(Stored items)
---+---

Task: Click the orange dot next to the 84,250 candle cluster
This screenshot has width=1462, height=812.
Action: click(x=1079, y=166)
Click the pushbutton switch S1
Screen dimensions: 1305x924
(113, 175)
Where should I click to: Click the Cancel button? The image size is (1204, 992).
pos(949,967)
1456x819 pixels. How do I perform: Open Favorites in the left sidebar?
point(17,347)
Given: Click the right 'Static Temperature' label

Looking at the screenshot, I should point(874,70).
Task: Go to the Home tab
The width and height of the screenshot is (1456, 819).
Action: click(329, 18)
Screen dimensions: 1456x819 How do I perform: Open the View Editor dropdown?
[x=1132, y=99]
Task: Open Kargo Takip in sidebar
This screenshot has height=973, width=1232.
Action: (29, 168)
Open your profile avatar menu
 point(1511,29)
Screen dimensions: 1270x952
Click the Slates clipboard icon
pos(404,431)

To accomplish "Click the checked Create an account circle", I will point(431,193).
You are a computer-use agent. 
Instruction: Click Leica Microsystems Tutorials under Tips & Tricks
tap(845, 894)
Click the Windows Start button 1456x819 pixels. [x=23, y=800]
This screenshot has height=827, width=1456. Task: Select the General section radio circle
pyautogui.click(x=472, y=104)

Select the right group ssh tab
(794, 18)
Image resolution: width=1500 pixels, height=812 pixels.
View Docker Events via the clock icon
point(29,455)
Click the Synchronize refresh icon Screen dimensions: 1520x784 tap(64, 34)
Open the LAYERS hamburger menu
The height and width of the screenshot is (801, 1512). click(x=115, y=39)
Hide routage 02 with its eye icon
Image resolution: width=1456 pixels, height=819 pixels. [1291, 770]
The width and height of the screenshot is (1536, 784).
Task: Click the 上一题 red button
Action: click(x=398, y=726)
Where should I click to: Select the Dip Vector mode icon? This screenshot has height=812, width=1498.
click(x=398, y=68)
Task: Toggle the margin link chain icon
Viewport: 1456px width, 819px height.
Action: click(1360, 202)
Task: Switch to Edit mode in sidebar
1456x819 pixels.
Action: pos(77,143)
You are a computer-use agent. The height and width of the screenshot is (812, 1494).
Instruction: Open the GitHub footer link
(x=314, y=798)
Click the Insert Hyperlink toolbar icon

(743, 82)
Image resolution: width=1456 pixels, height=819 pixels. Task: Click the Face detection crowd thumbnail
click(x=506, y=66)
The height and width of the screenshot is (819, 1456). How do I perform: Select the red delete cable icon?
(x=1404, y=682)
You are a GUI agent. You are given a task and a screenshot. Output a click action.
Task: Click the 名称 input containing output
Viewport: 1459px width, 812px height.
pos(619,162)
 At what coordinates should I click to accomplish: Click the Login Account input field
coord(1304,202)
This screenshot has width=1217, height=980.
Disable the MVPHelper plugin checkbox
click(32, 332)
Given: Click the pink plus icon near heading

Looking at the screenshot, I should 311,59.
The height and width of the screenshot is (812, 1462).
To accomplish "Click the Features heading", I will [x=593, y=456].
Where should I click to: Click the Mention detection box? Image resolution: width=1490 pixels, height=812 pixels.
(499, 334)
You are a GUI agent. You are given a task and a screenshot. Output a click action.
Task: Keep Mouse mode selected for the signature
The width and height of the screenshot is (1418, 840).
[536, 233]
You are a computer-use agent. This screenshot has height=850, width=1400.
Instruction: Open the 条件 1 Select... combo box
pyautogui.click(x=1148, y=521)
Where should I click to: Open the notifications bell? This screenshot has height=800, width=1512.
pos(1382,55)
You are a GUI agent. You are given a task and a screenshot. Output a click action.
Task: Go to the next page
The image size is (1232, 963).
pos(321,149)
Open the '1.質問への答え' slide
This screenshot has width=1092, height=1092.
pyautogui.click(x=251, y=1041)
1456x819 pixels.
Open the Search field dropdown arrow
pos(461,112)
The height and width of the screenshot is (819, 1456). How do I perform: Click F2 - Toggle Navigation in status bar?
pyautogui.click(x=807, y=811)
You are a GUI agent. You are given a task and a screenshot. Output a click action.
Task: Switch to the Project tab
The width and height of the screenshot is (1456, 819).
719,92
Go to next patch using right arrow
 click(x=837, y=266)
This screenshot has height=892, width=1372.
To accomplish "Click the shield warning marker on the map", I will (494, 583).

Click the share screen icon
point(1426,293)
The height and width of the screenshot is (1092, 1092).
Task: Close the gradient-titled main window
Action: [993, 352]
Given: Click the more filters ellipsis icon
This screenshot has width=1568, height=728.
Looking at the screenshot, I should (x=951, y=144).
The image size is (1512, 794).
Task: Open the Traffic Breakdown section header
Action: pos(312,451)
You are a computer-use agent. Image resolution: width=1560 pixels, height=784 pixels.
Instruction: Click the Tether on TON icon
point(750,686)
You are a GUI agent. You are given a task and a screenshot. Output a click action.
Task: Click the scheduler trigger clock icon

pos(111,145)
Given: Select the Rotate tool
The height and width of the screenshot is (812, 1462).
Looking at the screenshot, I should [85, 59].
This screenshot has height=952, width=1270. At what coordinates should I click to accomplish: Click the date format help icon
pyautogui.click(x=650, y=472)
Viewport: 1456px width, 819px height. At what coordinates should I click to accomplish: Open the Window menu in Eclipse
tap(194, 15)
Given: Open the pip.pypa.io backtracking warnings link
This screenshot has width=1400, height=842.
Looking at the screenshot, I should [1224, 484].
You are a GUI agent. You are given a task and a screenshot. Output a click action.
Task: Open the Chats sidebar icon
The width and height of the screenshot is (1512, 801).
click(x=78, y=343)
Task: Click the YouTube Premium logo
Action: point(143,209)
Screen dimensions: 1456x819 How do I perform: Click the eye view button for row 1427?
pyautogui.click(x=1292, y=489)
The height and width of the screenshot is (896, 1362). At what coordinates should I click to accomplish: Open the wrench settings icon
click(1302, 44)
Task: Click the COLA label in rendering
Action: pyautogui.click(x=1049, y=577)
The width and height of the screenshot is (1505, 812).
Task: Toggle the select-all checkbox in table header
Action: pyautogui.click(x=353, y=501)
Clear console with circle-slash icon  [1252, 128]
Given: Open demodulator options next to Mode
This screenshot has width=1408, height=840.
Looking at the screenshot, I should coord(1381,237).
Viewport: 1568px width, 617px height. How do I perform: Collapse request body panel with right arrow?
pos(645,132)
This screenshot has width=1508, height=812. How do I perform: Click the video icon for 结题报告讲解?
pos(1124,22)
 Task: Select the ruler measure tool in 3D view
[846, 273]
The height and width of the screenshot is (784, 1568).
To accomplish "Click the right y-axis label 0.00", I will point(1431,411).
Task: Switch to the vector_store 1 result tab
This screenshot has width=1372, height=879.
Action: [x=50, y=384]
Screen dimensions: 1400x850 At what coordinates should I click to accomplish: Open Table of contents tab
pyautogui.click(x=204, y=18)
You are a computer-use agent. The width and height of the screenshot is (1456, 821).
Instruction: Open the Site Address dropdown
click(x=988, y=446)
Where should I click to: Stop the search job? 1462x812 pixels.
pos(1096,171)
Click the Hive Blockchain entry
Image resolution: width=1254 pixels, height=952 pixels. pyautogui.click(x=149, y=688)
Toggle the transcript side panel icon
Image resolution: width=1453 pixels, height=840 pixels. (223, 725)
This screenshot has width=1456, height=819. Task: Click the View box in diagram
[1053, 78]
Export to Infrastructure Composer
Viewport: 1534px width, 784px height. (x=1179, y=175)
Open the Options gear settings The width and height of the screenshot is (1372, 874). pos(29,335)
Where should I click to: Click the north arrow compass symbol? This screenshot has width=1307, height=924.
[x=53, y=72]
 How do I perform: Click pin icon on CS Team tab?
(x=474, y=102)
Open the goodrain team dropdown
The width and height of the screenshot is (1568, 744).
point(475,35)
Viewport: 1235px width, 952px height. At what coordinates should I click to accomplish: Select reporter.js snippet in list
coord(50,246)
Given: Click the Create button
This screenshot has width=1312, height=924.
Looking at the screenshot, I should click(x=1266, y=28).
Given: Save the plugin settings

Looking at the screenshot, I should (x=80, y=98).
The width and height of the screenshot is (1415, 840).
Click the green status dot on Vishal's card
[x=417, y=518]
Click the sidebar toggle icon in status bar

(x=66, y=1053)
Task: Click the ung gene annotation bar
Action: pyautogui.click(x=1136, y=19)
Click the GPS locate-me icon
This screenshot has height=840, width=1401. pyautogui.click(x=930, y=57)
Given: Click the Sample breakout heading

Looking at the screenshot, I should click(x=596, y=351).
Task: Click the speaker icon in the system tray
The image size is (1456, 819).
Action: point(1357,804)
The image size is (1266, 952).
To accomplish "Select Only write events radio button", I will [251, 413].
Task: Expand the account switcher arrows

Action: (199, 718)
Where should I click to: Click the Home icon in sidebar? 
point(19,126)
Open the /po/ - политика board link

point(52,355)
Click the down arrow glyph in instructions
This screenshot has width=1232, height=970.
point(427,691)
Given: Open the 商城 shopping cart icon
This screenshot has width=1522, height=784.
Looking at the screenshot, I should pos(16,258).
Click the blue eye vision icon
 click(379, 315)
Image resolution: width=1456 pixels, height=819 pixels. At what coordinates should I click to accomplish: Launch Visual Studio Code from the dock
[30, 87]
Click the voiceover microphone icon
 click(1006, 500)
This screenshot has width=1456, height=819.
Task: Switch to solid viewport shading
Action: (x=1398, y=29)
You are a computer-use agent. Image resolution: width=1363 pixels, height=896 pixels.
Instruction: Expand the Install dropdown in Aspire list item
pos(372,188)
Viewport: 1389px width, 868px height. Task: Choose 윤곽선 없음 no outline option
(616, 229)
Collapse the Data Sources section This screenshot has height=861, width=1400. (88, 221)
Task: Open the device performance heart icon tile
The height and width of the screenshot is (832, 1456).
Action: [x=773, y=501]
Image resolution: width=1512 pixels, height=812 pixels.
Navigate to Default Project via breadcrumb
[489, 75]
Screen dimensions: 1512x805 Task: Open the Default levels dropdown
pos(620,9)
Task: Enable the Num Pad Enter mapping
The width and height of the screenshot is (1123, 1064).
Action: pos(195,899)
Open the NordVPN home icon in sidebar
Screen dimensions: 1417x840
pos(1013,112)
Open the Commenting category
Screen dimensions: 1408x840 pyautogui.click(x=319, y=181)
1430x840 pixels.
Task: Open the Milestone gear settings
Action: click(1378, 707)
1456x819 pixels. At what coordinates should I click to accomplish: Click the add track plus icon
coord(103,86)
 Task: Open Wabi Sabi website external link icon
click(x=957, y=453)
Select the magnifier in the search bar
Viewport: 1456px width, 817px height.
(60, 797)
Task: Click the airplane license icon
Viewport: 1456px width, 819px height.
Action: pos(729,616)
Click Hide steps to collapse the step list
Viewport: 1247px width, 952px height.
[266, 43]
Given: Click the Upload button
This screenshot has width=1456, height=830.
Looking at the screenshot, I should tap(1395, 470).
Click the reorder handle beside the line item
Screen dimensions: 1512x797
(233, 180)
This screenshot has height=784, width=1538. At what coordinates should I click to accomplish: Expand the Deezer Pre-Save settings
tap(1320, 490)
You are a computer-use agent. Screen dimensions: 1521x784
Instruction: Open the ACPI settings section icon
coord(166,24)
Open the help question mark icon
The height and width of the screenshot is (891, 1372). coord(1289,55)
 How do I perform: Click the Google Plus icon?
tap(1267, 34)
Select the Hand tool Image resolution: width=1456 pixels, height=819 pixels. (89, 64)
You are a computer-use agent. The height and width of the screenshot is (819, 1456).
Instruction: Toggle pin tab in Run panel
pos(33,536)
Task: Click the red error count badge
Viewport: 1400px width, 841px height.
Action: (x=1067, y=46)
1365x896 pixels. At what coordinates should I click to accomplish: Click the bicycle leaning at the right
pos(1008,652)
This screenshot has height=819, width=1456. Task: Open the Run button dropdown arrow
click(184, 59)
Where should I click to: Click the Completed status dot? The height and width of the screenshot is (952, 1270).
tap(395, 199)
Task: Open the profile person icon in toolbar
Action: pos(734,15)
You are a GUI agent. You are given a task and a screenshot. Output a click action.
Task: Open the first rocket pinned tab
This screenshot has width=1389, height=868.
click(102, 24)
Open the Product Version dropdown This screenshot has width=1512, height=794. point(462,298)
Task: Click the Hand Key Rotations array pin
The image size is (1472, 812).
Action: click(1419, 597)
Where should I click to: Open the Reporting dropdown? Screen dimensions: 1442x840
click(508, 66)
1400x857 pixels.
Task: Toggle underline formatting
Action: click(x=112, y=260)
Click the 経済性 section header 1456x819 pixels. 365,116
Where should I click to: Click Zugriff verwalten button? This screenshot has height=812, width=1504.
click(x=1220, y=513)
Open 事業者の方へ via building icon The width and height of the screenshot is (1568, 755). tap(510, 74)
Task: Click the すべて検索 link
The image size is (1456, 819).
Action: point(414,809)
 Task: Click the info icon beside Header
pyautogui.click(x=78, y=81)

---+---

WHAT IS REQUIRED >> All lines from the one containing "Open the Product" through the final line of the records above are to be set down exactly, and no other line is to appear.

RESULT OF THIS EXERCISE >>
Open the Product Version dropdown This screenshot has width=1512, height=794. point(462,298)
Task: Click the Hand Key Rotations array pin
The image size is (1472, 812).
Action: click(1419, 597)
Where should I click to: Open the Reporting dropdown? Screen dimensions: 1442x840
click(508, 66)
1400x857 pixels.
Task: Toggle underline formatting
Action: click(x=112, y=260)
Click the 経済性 section header 1456x819 pixels. 365,116
Where should I click to: Click Zugriff verwalten button? This screenshot has height=812, width=1504.
click(x=1220, y=513)
Open 事業者の方へ via building icon The width and height of the screenshot is (1568, 755). tap(510, 74)
Task: Click the すべて検索 link
The image size is (1456, 819).
Action: point(414,809)
 Task: Click the info icon beside Header
pyautogui.click(x=78, y=81)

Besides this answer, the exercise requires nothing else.